The míkros (short for míkrobuse) are a popular, privately-owned transportation system, though under government supervision. Míkros (sometimes improperly called by their Russian name, marshrutkas) are shared taxis that run along set routes. They are usually minivans capable of seating no more than twelve passengers, often less. Unlike buses, however, they may stop at any point along their route rather than at designated bus stops.
To get on a míkro, you generally must watch the road and wait for one to come by on its regular route. When you spot one, flag it down (usually done by extending your arm straight out). Get on, tell the driver where you want to stop, and pay the set fee. If you pay the driver a little extra, he may be willing to go slightly off his route to drop you off, though if any of the other passengers on the míkro are in a hurry, they may be a little annoyed.
All míkros are privately owned, operated by one of several competing míkro companies in the city. All routes must be registered with the city, however. To ensure full service throughout the city, more lucrative routes are only given out to companies if they also agree to take on various less busy routes.
If you don't have a car and don't want to hassle with public transportation and transfers, taxis are the best option. They can be requested by calling a taxi company or can occasionally be flagged down off the street, though you should not rely on the latter method.

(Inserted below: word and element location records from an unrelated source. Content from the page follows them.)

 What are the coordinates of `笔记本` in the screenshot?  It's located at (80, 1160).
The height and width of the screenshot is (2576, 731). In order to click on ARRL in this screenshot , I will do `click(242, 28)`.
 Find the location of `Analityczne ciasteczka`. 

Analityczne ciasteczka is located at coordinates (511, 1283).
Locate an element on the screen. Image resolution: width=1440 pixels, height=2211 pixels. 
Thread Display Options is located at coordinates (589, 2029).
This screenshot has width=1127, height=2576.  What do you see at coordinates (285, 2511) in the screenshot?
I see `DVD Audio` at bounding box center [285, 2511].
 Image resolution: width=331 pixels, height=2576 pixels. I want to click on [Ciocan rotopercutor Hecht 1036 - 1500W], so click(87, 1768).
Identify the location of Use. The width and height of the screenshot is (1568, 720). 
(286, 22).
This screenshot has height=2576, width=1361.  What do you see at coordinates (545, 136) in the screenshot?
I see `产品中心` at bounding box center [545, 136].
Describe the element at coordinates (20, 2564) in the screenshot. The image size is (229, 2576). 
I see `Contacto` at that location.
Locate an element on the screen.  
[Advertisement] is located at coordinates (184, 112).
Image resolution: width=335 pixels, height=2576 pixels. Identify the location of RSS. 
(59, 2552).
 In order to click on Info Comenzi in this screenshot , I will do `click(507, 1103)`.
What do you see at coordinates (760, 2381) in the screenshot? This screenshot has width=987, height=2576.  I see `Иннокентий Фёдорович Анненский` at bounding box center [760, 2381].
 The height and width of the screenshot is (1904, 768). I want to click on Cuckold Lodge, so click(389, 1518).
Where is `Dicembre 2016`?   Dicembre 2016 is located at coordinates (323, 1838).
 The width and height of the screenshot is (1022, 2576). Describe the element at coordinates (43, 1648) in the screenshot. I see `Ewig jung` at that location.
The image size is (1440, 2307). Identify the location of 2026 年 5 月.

Many common destinations, especially the airports, usually will have taxis waiting for whoever wants them.
However, taxis can be expensive and drivers will frequently take advantage of the fact that you most likely don't know the city, taking longer routes to increase the trip cost. It is important to make sure that whenever you get in a taxi that the driver has turned the meter on. Otherwise, when you reach your destination, the driver may demand a higher payment than the ride actually should have cost.
Taxis are most commonly used by foreigners visiting the city. Most locals never use them.
Hitch-hiking is actually one of the most common ways of making short trips around the city amongst locals. Many people are more than willing to give people rides if they are going in the same direction, in exchange for a small fee.
To flag down a private car, one generally stands in the street (just off the curb), holding an arm straight out into the street. If the street is busy, a car will most likely pull over within thirty seconds, often less. At this point you can talk to the driver and tell him where you are going. If it's not too far out of his way, you can negotiate a price and then get in. If he decides it's too inconvenient or you think he's charging too much, you can just try to flag down another car.
This is frequently the cheapest and fastest way to get wherever you want to go, and locals will frequently hitch-hike. It is generally considered fairly safe, though is generally not recommended if you're a woman travelling by yourself or if you're currently in a questionable neighborhood. Foreigners should not hitch-hike unless they have a good command of the Novegradian language and have seen someone else do it at least once before.